§ Data supplied:

⁂

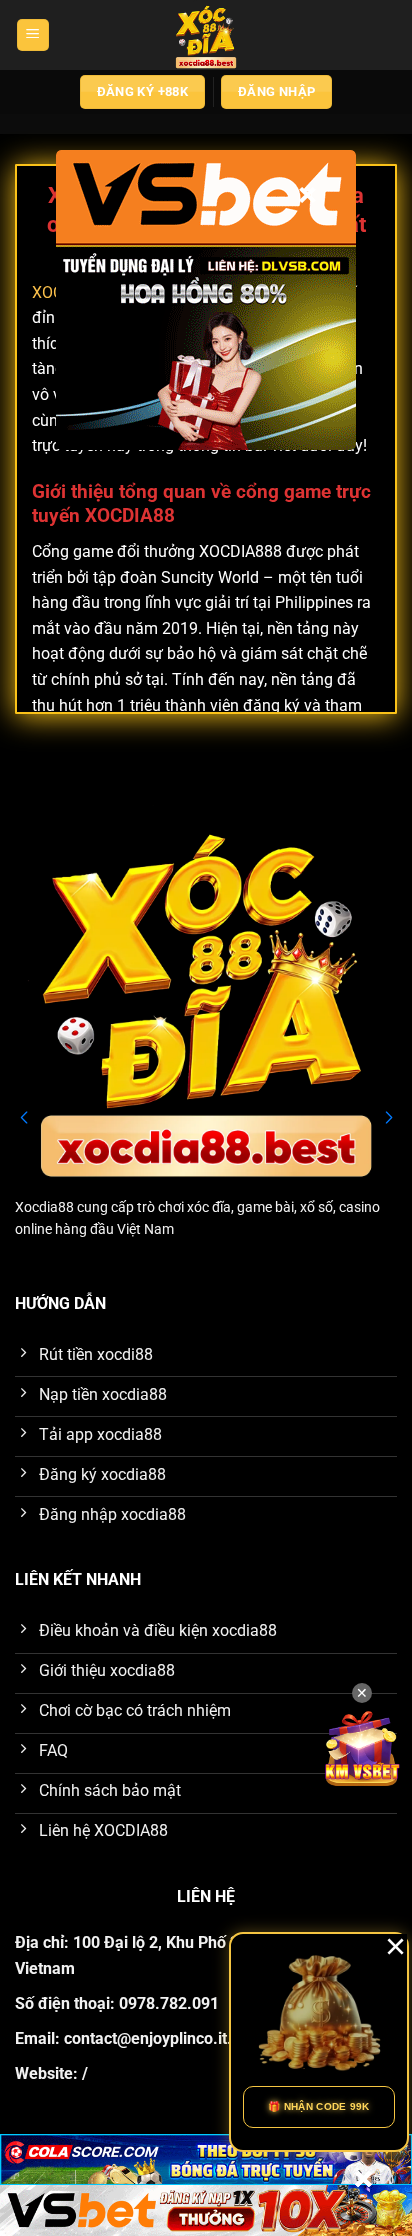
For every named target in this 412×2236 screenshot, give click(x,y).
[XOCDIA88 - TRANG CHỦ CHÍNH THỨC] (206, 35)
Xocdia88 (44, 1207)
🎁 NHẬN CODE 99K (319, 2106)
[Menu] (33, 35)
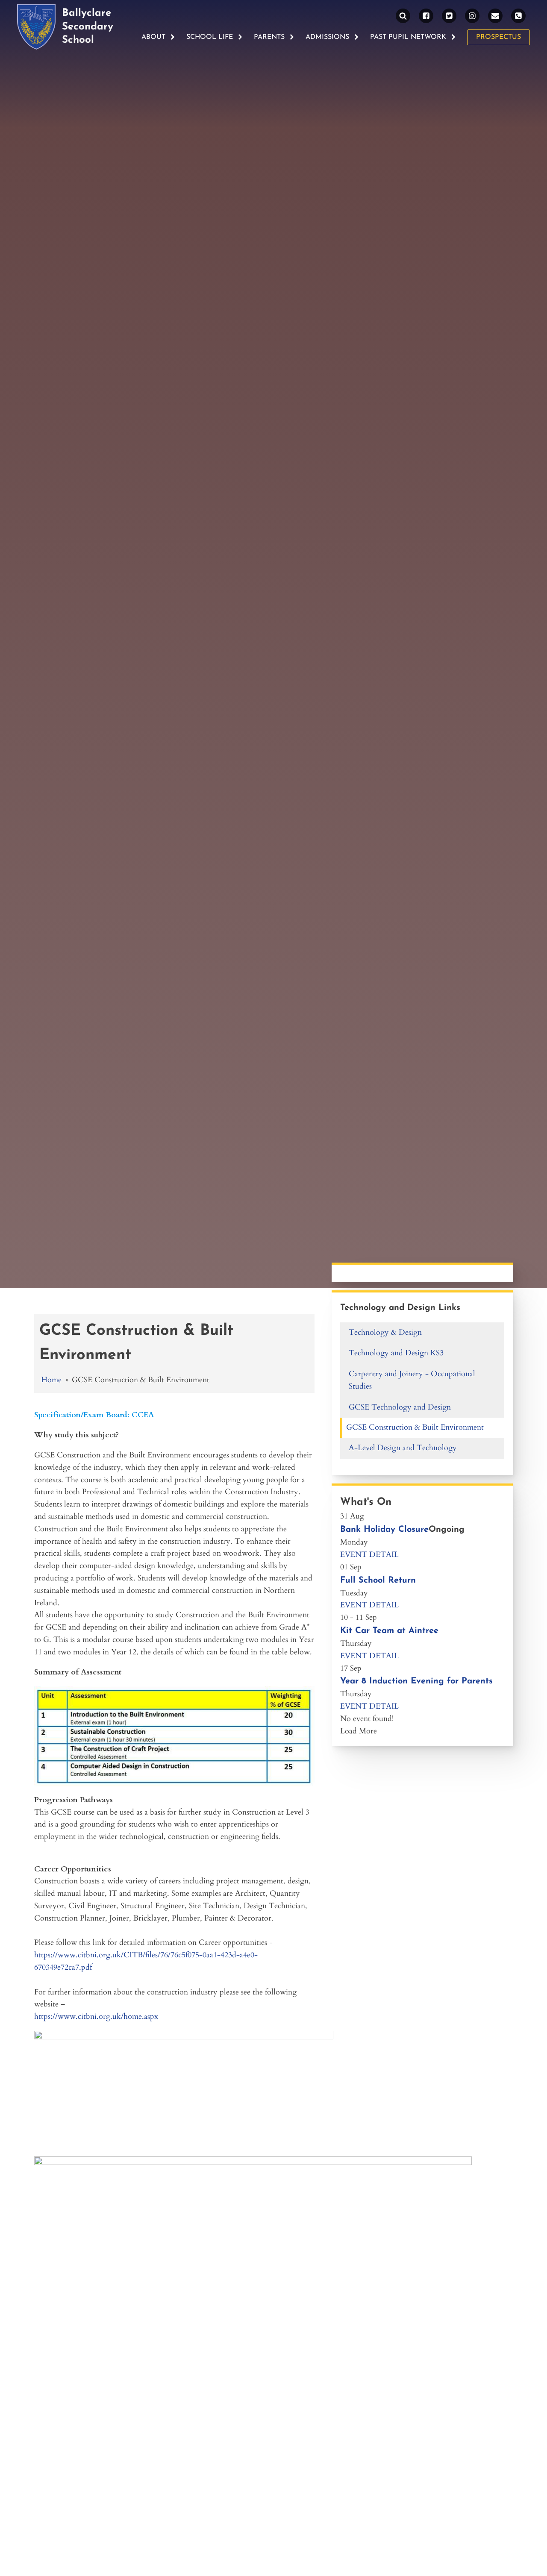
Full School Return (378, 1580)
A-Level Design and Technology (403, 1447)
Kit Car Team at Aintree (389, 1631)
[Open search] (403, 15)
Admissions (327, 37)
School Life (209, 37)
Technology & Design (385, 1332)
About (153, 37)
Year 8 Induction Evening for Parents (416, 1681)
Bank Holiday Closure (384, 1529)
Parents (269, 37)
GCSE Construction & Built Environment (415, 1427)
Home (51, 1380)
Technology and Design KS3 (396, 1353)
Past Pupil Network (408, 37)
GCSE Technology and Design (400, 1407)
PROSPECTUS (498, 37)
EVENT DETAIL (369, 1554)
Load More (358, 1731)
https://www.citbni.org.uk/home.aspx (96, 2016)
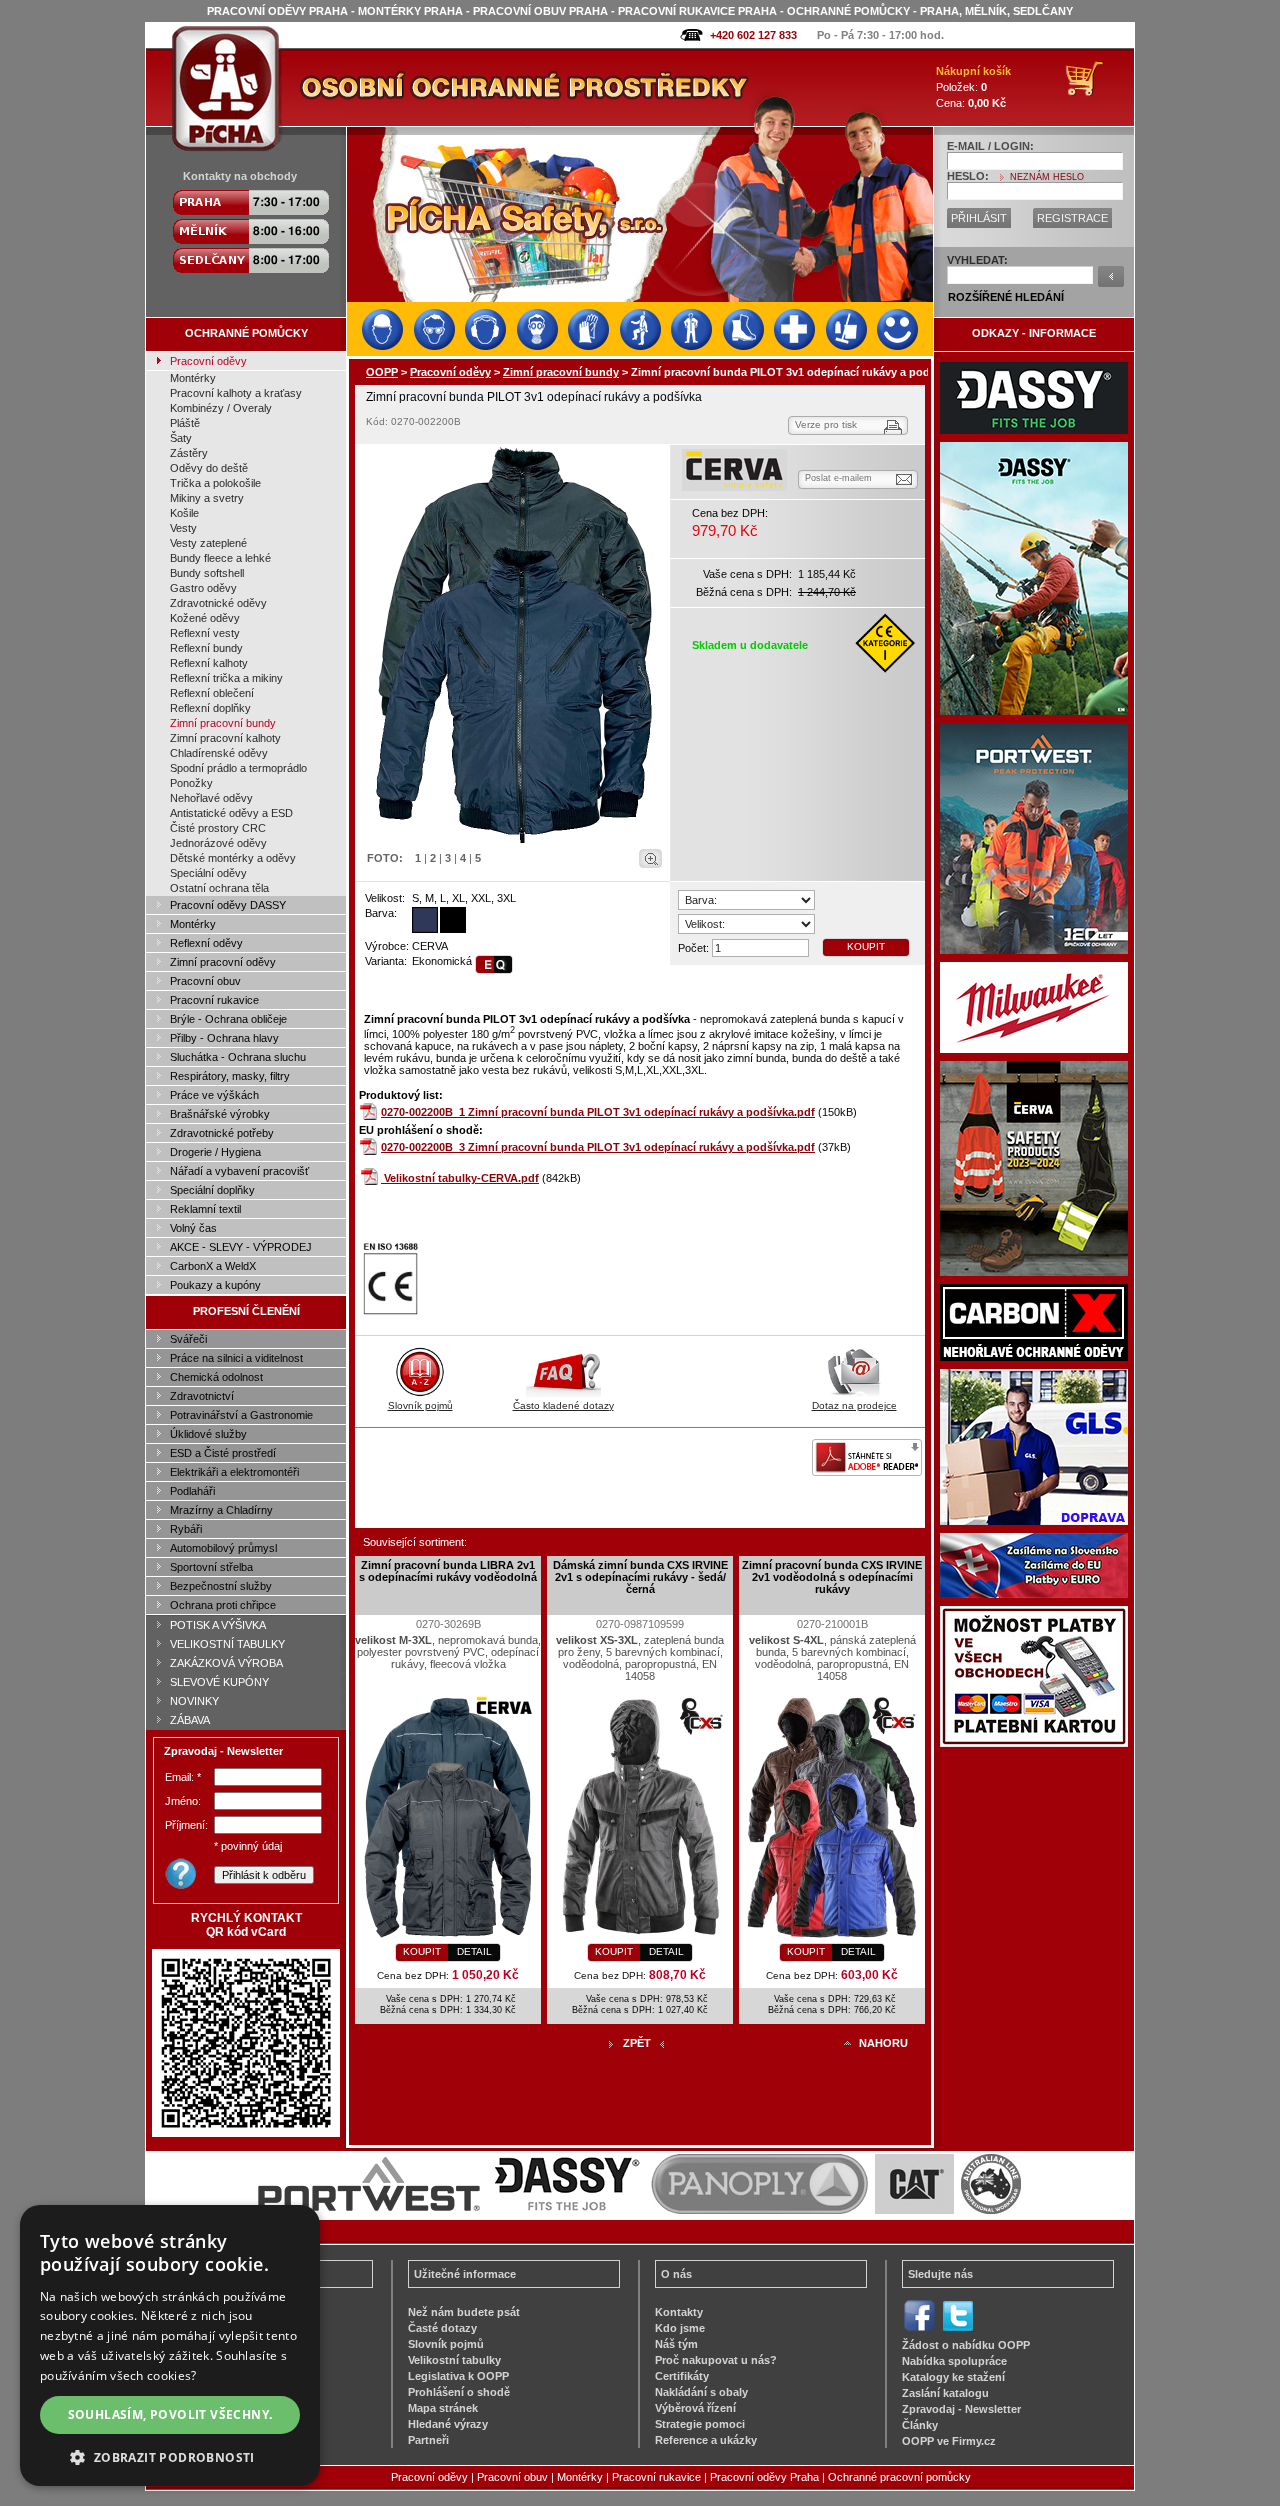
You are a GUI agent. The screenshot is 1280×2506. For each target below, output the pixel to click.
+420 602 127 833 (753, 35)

⁂

§ What you have to do:
Scan the entries above and return each line that holds "GCSE".

§ Answer area:
GCSE Construction & Built Environment (415, 1427)
GCSE Technology and Design (400, 1407)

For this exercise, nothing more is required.